* [TEXT UNDER STUDY]:
----------

Menegazzia dispora

Scientific classification
- Domain: Eukaryota
- Kingdom: Fungi
- Division: Ascomycota
- Class: Lecanoromycetes
- Order: Lecanorales
- Family: Parmeliaceae
- Genus: Menegazzia
- Species: M. dispora
- Binomial name: Menegazzia dispora (Nyl.) R.Sant. (1942)
- Synonyms: Parmelia dispora Nyl. (1876);

= Menegazzia dispora =

- Authority: (Nyl.) R.Sant. (1942)
- Synonyms: Parmelia dispora Nyl. (1876)

----------

* [PROBLEM 1]:
Using the Menegazzia dispora entry, answer the following:
(a) Which family is listed for the species?
(b) In what year was the synonym Parmelia dispora published?
(c) What year appears in the authority for Menegazzia dispora?
* [PROBLEM 2]:
Print the Menegazzia dispora entry from "Scientific classification" to "dispora (Nyl.) R.Sant. (1942)".
* [PROBLEM 3]:
Carry on the Menegazzia dispora entry from its last line.

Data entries
----------

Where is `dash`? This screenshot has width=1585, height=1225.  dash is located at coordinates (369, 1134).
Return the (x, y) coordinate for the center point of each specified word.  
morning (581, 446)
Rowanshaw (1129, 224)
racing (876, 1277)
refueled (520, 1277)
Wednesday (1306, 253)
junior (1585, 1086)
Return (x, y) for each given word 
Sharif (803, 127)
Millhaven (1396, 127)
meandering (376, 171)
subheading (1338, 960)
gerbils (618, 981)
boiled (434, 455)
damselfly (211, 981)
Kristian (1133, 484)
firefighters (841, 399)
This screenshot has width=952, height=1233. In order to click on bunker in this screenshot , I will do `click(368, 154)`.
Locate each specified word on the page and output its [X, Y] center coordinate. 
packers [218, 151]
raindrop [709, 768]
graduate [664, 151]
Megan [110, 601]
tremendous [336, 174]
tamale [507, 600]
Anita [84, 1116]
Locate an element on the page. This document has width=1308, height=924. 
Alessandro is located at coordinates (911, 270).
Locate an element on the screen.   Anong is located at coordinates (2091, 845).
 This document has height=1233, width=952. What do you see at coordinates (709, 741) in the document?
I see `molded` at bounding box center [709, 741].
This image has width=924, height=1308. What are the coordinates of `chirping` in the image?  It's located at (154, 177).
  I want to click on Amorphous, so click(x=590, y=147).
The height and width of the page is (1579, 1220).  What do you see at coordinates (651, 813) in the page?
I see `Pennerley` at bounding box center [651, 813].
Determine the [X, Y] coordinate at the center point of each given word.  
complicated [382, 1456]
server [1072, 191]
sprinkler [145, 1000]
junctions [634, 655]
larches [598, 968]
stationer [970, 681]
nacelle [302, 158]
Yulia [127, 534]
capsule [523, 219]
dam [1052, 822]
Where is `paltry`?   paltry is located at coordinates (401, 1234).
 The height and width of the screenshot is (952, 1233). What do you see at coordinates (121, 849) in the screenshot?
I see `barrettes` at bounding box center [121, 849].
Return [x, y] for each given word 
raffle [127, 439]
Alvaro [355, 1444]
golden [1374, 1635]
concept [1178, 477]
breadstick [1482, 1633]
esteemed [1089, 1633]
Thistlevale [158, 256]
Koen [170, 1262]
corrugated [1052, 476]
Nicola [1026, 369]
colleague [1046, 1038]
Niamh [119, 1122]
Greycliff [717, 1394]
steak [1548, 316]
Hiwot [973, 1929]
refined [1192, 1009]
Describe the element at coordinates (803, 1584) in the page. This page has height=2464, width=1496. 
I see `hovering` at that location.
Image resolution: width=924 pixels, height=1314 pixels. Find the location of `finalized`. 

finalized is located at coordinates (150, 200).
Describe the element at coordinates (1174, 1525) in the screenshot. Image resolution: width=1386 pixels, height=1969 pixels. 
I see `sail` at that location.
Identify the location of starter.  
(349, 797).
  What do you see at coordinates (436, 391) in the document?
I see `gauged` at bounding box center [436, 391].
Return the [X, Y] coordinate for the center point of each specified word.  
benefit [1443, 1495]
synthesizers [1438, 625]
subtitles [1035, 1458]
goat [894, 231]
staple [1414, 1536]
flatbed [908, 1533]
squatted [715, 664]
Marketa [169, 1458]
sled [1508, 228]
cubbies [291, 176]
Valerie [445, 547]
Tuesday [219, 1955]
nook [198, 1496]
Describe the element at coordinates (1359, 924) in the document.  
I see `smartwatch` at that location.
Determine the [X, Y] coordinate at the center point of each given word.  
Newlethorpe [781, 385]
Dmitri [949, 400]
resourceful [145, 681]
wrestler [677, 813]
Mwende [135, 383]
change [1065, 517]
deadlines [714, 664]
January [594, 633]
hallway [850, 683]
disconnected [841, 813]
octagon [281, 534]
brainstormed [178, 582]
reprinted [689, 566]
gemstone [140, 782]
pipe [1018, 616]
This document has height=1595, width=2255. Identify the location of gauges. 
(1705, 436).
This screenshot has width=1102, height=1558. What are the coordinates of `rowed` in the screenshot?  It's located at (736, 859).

----------

* [ANSWER 1]:
(a) Parmeliaceae
(b) 1876
(c) 1942

* [ANSWER 2]:
Scientific classification
- Domain: Eukaryota
- Kingdom: Fungi
- Division: Ascomycota
- Class: Lecanoromycetes
- Order: Lecanorales
- Family: Parmeliaceae
- Genus: Menegazzia
- Species: M. dispora
- Binomial name: Menegazzia dispora (Nyl.) R.Sant. (1942)

* [ANSWER 3]:
Species of lichen

Menegazzia dispora is a species of corticolous (bark-dwelling), foliose lichen from South America. It was first formally described in an 1876 publication of James Crombie, with authorship attributed to Finnish lichenologist William Nylander. The type specimen was collected as part of a scientific expedition to South America conducted on the Royal Navy survey vessel HMS Nassau. Rolf Santesson transferred it to the genus Menegazzia in 1942.

Lichen products that occur in Menegazzia dispora include atranorin, chloroatranorin, hypostictic acid, hypoconstictic acid, and α-acetylhypoconstictic acid.